【地域を診る】地域の農業・農村は誰が担っているのか 25年農林業センサスの読み方 京都橘大学学長 岡田知弘氏2025年12月15日
今、地域に何が起きているのかを探るシリーズ。京都橘大学学長の岡田知弘氏が解説する。農家が5年で25%減―数字の背景には統計の定義変化と構造転換がある。法人化の進展と地域社会の衰退が並行する中、これから誰が農業と暮らしを支えるのかを問う。
京都橘大学学長 岡田知弘氏
先月末、農水省が「2025年農林業センサス」(速報値)を、発表した。新聞の大見出しには、「農家5年で25%減 最大」という衝撃的な文字列。都道府県別にみると、能登半島地震に襲われて被災地2市1町での調査集計が終わっていない石川県で46.1%の減少。次いで、私の故郷である富山県で38.4%減であったと報じられていた。
このセンサスデータを、地域の実態に即して見るためには、都道府県単位の速報値ではわからないところが多く、とんでもない誤読をしてしまう可能性があることは、このコラムで何度か指摘してきたところである。
実際、ネットで出回っている投稿をみると、この間の「米騒動」の原因として「農家」の減少があったと述べたうえで、このままでは農業の担い手が消滅してしまうという論調が一部に広がっている。だが、これはセンサスの調査項目の定義を確認しないまま、誤読した結果ではないかと思われる。
まず、農林業センサスで捉えている「農家」の概念が、21世紀に入ってから大きく変わった。政府が農業法人化や集落営農を推進するなかで、それらと自営の農家を包含する「農業経営体」という新たな統計概念がつくられた。
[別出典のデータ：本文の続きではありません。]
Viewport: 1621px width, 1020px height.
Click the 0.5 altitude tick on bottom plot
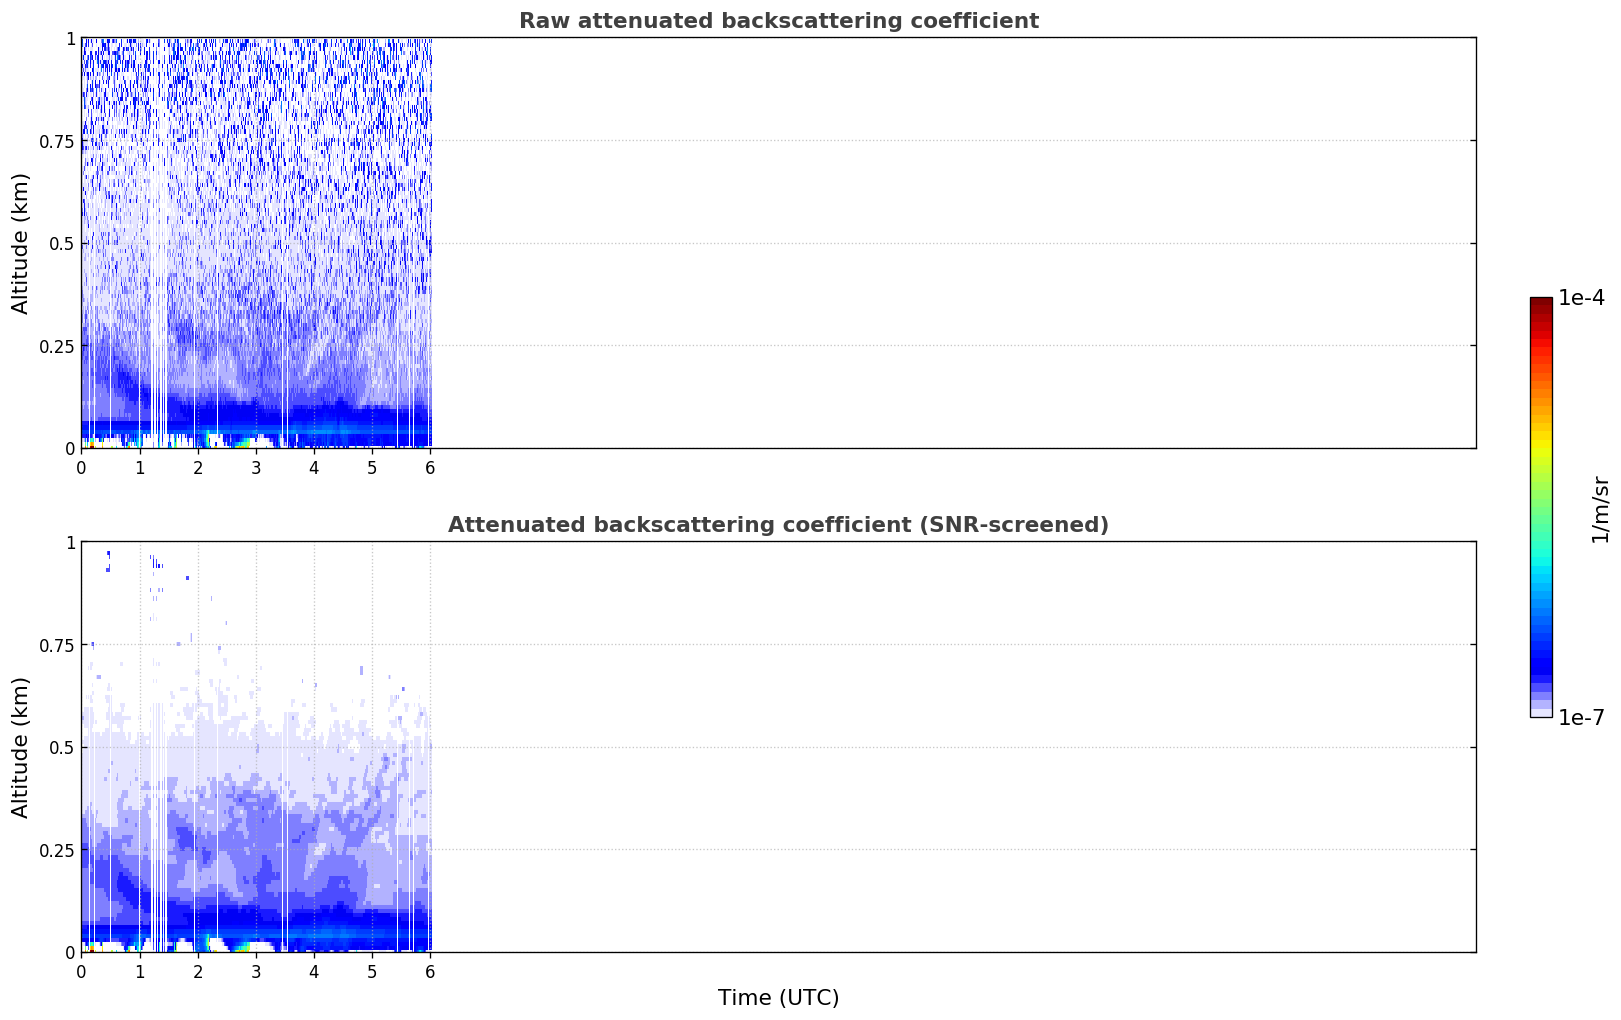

かつての農家は、「個人経営体」という呼称となっている。この間の傾向は、「個人経営体」が減少する一方で、「団体経営体」、そのなかでも「法人経営体」が増加するという動きである。
実際、2020年から25年にかけて、個人経営体は23.9%の減少であったが、団体経営体は2.9%の増加であり、法人経営体については7.9%の増加となっている。他方で農業経営体合計の経営耕地面積の減少率は5%台となっており、それだけ法人経営、なかでも大規模法人経営体に農地が集中してきていることがわかる。
では、冒頭で紹介した「農家5年間で25%減」というデータは、どこからでてきたのか。統計を読んでいくと、農業経営体のうち個人経営体の「基幹的農業従事者」の減少率が25.1%であり、これに相当することになる。では、この「基幹的農業従事者」とは何か。統計の定義によると「自営農業を主な仕事としている世帯員」とある。この複雑な定義を短い見出しにするのは、至難の業である。「農家」という言葉を使ったのも、理解できなくはないが、これでは正しい表現とはいえないだろう。
さて、上記のような数字をある程度知っているテレビのコメンテーターや元農林官僚の一部は、「農地の集約化」をさらにすすめるべきだと述べたり、「輸出の拡大」を図るべきだと提言している。昨年来の「米騒動」のなかでも、分散した農地を集約し、大規模経営体にして、生産コストを引き下げて、もうかる農業にすべきという論調が、あちこちで出てきたが、農村地域の現場を歩いていると、これらの議論には強い違和感を抱かざるをえない。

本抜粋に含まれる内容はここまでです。